Mar 30, 2022 Source: Cainiu Health
Dr. Lv Aiming
Introduction
Breast pain is commonly characterized as a distending or stabbing sensation, affecting either one or both breasts—most frequently more severe on one side. In severe cases, the pain may be so intense that the breast cannot be touched, significantly interfering with daily activities and work. The pain is typically localized to the area of the breast mass but may radiate to the ipsilateral axilla, chest wall, or shoulder–back region. Some patients may instead experience nipple pain or pruritus.

The clinical manifestations of mammary gland hyperplasia primarily include breast distension and pain before or during menstruation. In a small number of cases, breast discomfort may persist even after menstruation ends. The most prominent symptom is the marked distension and pain occurring premenstrually and during menses.

Primary Clinical Manifestations of Mammary Gland Hyperplasia

Breast pain is commonly described as distending or stabbing in nature and may affect one or both breasts—more frequently unilateral. In severe cases, the pain may be so intense that the breast cannot be touched, significantly interfering with daily activities and work performance. Pain is typically localized to the area of the breast mass but may radiate to the ipsilateral axilla, chest wall, or shoulder–back region. Some patients may experience nipple pain or pruritus. Breast pain usually appears or worsens several days prior to menstruation and markedly subsides or disappears after menstruation begins. Pain intensity may also fluctuate with emotional changes. This cyclical relationship between pain and the menstrual cycle—and its sensitivity to emotional state—is a hallmark clinical feature of mammary gland hyperplasia.

Breast masses may occur unilaterally or bilaterally, singly or multiple, and are most commonly found in the upper outer quadrant of the breast—though they may appear in any quadrant.
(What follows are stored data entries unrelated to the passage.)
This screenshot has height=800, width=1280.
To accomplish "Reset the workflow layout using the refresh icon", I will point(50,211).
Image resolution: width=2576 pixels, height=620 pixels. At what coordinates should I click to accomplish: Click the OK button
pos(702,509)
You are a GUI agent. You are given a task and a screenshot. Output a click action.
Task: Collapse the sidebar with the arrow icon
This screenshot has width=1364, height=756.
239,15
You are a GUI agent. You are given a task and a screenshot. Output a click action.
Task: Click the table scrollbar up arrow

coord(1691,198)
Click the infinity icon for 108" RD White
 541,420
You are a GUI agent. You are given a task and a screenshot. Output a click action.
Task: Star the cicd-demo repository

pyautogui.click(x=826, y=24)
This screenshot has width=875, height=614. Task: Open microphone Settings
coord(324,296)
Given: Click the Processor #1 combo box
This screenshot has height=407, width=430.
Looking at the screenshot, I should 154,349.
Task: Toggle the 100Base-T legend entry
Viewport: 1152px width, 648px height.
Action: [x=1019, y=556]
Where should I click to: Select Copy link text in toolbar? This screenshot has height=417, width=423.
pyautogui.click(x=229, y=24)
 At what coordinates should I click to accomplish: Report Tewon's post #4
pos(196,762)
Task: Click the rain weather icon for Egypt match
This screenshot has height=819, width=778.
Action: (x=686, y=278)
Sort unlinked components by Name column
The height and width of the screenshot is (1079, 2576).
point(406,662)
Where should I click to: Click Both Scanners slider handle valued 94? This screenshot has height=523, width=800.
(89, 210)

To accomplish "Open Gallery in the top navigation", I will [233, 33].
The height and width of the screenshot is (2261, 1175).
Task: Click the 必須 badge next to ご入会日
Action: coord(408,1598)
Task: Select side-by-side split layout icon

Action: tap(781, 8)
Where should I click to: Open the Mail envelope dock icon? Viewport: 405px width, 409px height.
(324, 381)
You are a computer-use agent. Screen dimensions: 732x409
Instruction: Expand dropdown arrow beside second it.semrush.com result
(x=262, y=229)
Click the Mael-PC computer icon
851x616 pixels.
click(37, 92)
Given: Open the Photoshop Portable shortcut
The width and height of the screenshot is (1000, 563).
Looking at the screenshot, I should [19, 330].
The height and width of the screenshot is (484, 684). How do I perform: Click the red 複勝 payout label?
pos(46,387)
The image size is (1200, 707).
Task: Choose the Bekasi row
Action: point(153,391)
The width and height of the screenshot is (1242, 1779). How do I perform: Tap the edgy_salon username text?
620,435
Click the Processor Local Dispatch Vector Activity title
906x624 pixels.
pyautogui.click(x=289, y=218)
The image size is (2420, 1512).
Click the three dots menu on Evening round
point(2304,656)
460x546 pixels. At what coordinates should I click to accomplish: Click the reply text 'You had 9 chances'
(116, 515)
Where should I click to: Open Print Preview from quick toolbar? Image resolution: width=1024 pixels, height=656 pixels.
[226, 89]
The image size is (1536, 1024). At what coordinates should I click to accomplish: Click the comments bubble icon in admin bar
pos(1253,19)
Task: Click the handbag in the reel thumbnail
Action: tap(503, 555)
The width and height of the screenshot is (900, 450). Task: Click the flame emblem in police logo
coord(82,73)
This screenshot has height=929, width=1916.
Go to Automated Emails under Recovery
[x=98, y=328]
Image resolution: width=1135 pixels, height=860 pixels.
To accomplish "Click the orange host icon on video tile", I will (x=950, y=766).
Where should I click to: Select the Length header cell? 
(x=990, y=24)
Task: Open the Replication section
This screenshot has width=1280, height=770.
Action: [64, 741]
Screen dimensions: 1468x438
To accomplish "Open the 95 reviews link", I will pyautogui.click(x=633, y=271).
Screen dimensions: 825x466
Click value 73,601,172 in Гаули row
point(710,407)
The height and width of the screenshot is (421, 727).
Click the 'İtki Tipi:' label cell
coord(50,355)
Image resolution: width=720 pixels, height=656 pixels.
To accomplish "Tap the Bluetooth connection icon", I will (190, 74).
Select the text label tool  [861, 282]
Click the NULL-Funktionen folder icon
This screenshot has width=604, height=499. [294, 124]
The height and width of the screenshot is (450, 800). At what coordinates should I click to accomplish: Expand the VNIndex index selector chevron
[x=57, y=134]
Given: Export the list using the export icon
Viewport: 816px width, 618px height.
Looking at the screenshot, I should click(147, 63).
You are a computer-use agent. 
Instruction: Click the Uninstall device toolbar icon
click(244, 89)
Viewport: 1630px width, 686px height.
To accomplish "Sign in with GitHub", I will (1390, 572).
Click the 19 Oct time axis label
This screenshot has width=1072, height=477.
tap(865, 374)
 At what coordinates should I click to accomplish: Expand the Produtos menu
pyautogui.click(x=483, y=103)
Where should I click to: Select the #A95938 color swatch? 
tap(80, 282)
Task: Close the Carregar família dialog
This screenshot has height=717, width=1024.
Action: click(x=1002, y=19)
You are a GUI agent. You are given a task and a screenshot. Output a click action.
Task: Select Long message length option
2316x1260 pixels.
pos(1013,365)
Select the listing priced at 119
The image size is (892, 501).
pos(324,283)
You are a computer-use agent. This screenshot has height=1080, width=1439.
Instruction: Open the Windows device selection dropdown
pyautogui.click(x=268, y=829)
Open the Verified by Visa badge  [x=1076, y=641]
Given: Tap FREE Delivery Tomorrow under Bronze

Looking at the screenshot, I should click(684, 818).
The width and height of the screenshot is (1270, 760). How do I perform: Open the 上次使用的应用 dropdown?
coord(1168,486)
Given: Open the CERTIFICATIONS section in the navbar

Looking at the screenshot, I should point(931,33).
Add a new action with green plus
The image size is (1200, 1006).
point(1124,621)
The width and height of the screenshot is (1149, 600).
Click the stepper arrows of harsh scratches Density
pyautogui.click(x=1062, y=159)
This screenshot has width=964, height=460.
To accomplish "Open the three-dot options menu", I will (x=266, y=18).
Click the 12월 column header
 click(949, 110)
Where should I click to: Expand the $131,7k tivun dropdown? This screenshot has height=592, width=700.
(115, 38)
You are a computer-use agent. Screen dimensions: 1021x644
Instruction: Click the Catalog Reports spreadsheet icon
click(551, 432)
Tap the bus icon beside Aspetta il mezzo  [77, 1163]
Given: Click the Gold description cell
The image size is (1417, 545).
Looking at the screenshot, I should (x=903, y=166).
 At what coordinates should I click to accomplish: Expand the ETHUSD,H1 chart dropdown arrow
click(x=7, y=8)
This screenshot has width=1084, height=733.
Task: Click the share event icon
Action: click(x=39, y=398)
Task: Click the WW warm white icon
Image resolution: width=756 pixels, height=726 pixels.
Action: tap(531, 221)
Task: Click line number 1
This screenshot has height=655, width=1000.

Mass morphology varies, including plaque-like, nodular, cord-like, or granular forms, with plaque-like being the most frequent. Mass margins are typically ill-defined, consistency is moderate to slightly firm and resilient, mobility is good, and there is no adhesion to surrounding tissues; tenderness upon palpation is common. Size ranges widely—from millet-sized to over 3–4 cm in diameter. Importantly, breast masses often exhibit cyclical changes correlating with the menstrual cycle: they enlarge and become firmer premenstrually and shrink and soften following onset of menses.

Nipple discharge: A minority of patients may present with spontaneous nipple discharge, typically serous and yellowish or brownish in color.

Menstrual irregularities: Patients may concurrently experience irregular menstrual cycles (e.g., unpredictable timing), scanty flow, or pale-colored menses, sometimes accompanied by dysmenorrhea.

Emotional disturbances: Patients often report emotional stagnation, irritability, or quick temper; symptoms frequently worsen following anger, mental stress, or physical fatigue.

We hope the above information is helpful to you. Wishing you a joyful and healthy life!